__INPUT DATA__
____________

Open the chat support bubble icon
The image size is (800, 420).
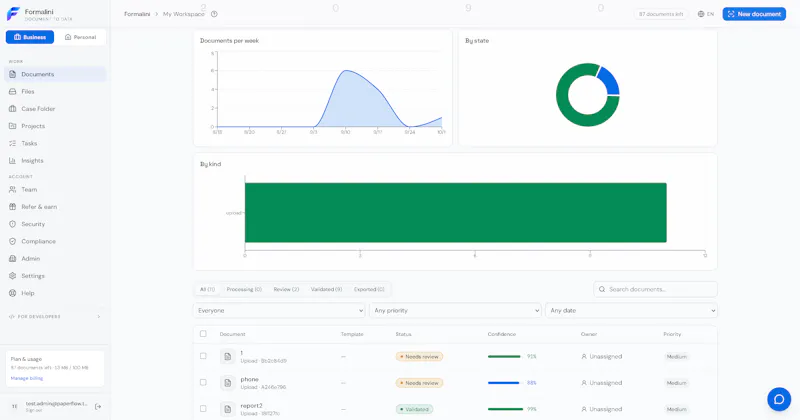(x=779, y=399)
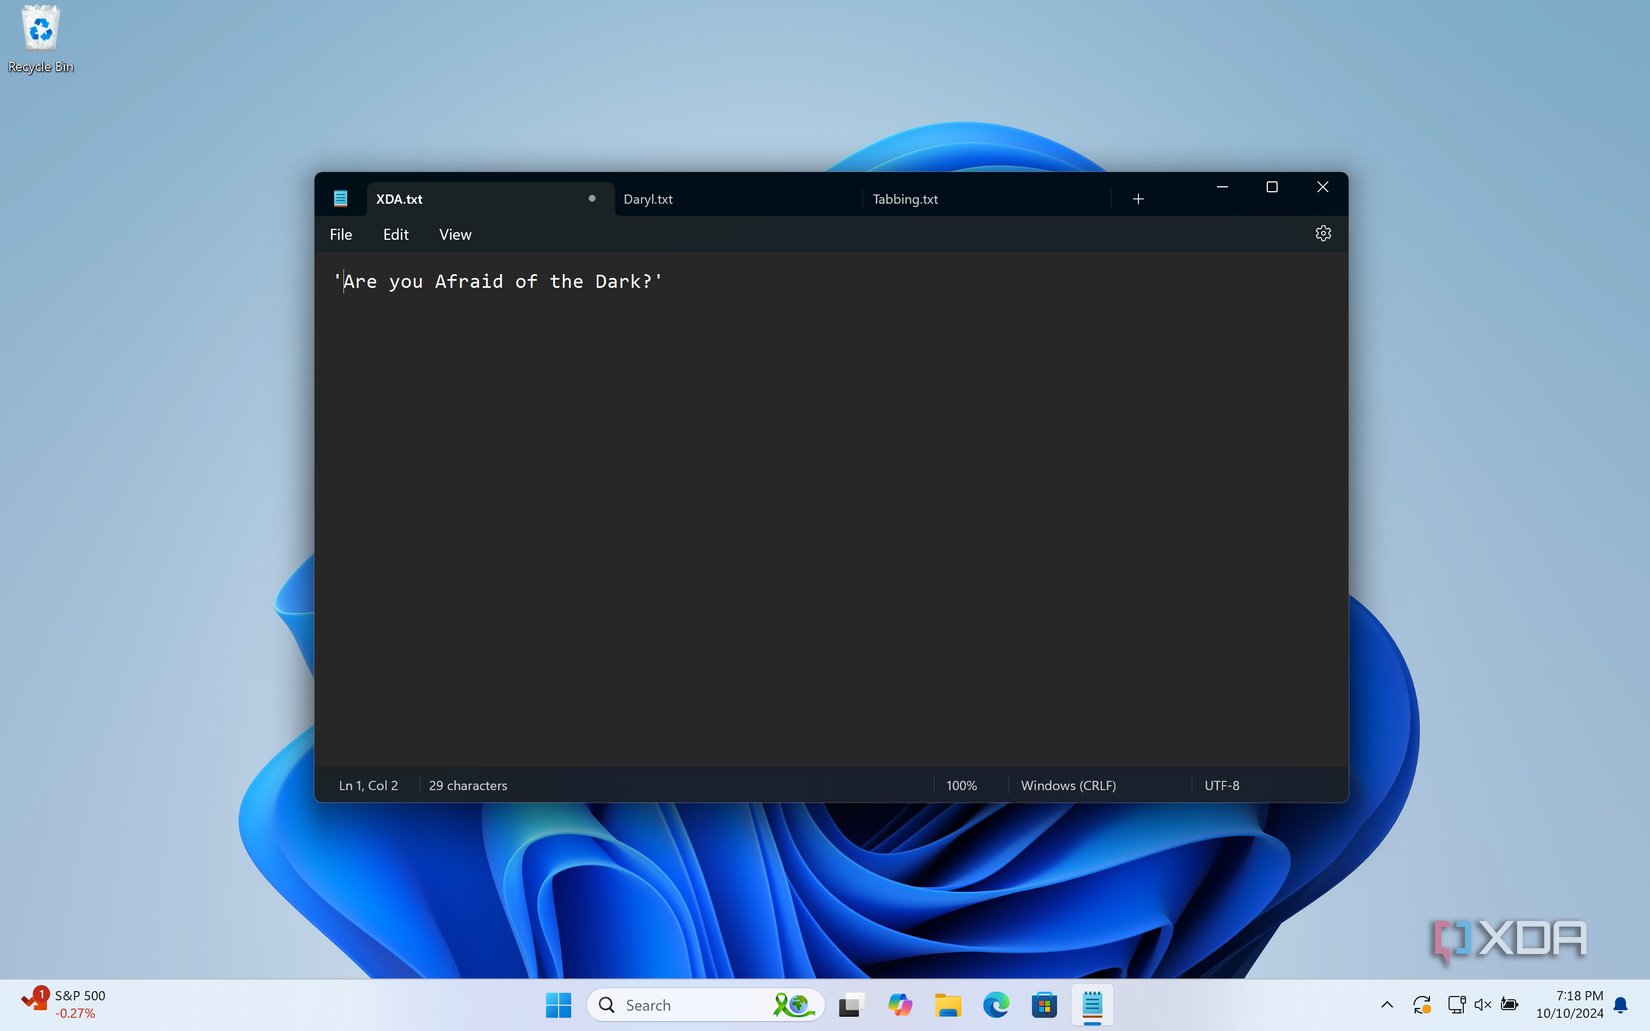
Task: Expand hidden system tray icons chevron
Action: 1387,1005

____________

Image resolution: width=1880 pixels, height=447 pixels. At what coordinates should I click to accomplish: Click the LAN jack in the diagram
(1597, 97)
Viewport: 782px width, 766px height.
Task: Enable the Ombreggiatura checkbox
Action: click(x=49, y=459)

____________

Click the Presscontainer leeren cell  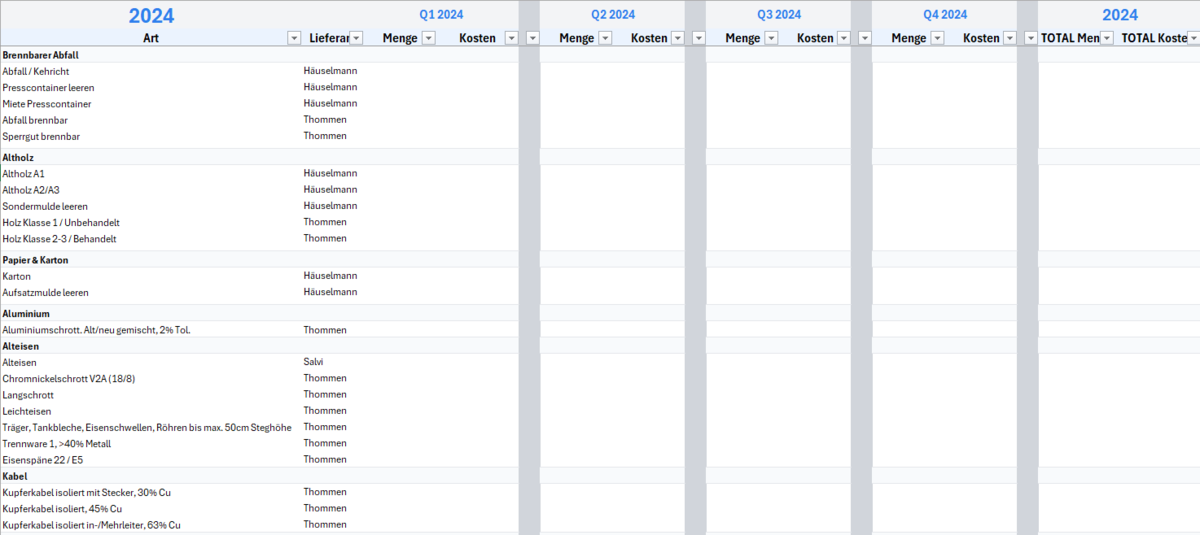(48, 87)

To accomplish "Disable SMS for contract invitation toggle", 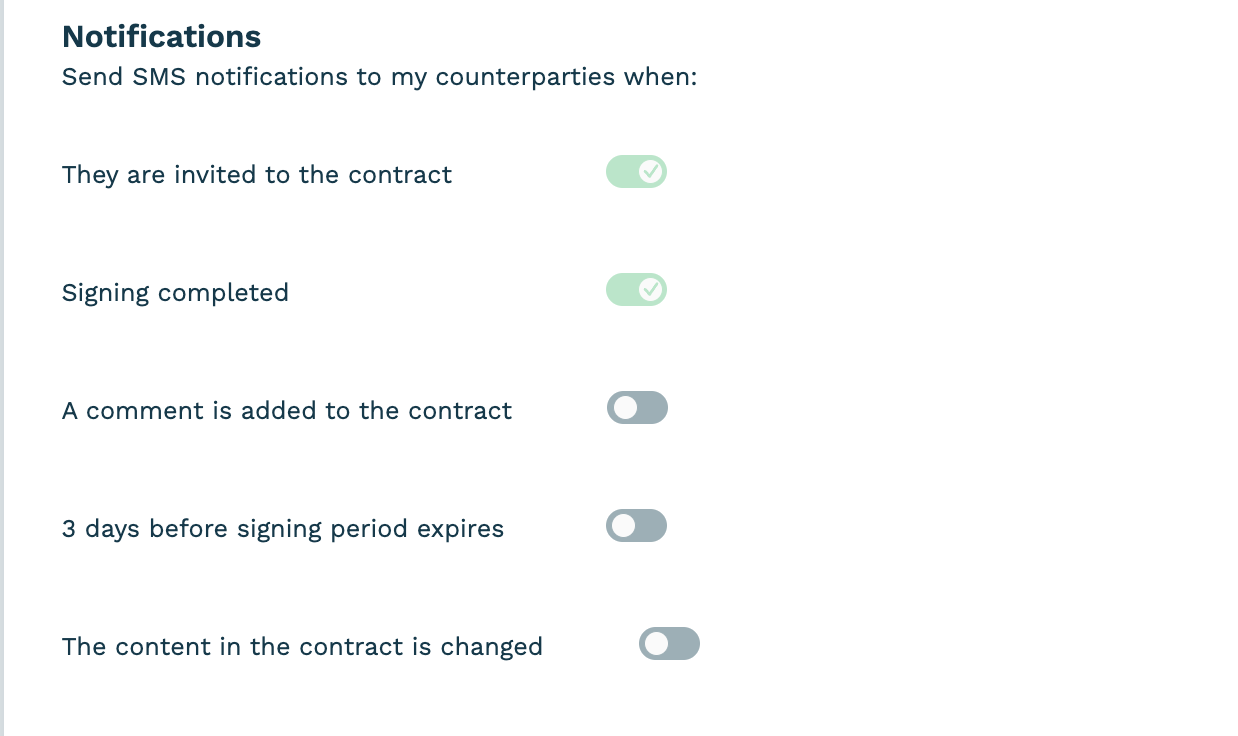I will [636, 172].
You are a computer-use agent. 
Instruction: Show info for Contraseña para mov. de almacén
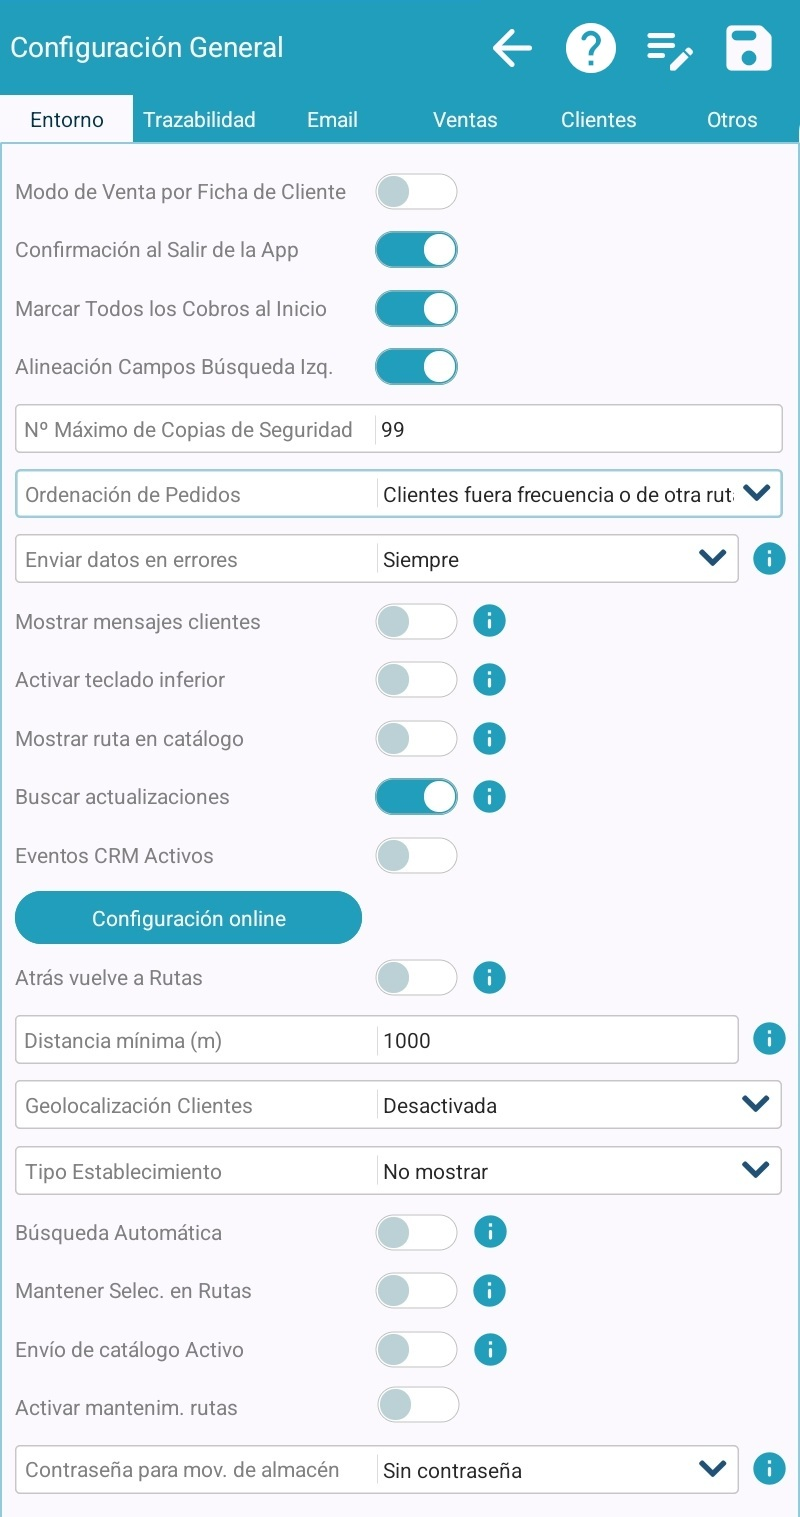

____________

Return, with no change at all, every line in the entries above from the line containing "You are a computer-use agent." through the line containing "Instruction: Show info".

__RESPONSE TO THIS EXERCISE__
You are a computer-use agent. 
Instruction: Show info for Contraseña para mov. de almacén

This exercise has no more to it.